REQUIRED TASK – Format the records as a JSON list of strings, one string per line with blank lines left out, starting at the beginning of the records and going on through the line with "tap(64, 208)".
---*---
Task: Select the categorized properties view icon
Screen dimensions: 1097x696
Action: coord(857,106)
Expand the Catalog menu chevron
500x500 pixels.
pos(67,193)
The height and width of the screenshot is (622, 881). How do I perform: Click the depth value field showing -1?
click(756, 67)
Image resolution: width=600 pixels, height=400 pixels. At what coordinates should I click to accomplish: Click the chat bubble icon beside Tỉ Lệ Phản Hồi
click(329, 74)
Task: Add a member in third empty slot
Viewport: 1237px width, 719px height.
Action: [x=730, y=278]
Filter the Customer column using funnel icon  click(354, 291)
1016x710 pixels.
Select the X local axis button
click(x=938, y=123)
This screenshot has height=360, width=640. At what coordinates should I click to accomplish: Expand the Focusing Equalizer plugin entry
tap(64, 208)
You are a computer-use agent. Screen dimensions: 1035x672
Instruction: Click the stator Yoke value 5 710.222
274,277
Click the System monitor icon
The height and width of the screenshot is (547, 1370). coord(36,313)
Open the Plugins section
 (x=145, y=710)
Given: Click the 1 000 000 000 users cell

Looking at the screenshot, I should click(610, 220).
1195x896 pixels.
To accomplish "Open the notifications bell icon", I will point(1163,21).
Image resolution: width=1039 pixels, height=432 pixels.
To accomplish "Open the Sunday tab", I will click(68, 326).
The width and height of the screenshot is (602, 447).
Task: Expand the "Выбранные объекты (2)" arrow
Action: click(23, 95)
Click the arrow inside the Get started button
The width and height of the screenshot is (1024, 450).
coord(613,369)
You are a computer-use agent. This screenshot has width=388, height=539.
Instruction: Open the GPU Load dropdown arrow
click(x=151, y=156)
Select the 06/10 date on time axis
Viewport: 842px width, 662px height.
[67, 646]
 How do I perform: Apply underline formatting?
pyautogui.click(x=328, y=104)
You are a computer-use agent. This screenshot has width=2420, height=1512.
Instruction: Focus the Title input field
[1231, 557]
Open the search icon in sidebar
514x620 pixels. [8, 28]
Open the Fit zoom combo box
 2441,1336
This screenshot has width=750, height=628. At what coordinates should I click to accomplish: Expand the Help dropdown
---*---
FULL RESPONSE –
[
  "Task: Select the categorized properties view icon",
  "Screen dimensions: 1097x696",
  "Action: coord(857,106)",
  "Expand the Catalog menu chevron",
  "500x500 pixels.",
  "pos(67,193)",
  "The height and width of the screenshot is (622, 881). How do I perform: Click the depth value field showing -1?",
  "click(756, 67)",
  "Image resolution: width=600 pixels, height=400 pixels. At what coordinates should I click to accomplish: Click the chat bubble icon beside Tỉ Lệ Phản Hồi",
  "click(329, 74)",
  "Task: Add a member in third empty slot",
  "Viewport: 1237px width, 719px height.",
  "Action: [x=730, y=278]",
  "Filter the Customer column using funnel icon  click(354, 291)",
  "1016x710 pixels.",
  "Select the X local axis button",
  "click(x=938, y=123)",
  "This screenshot has height=360, width=640. At what coordinates should I click to accomplish: Expand the Focusing Equalizer plugin entry",
  "tap(64, 208)"
]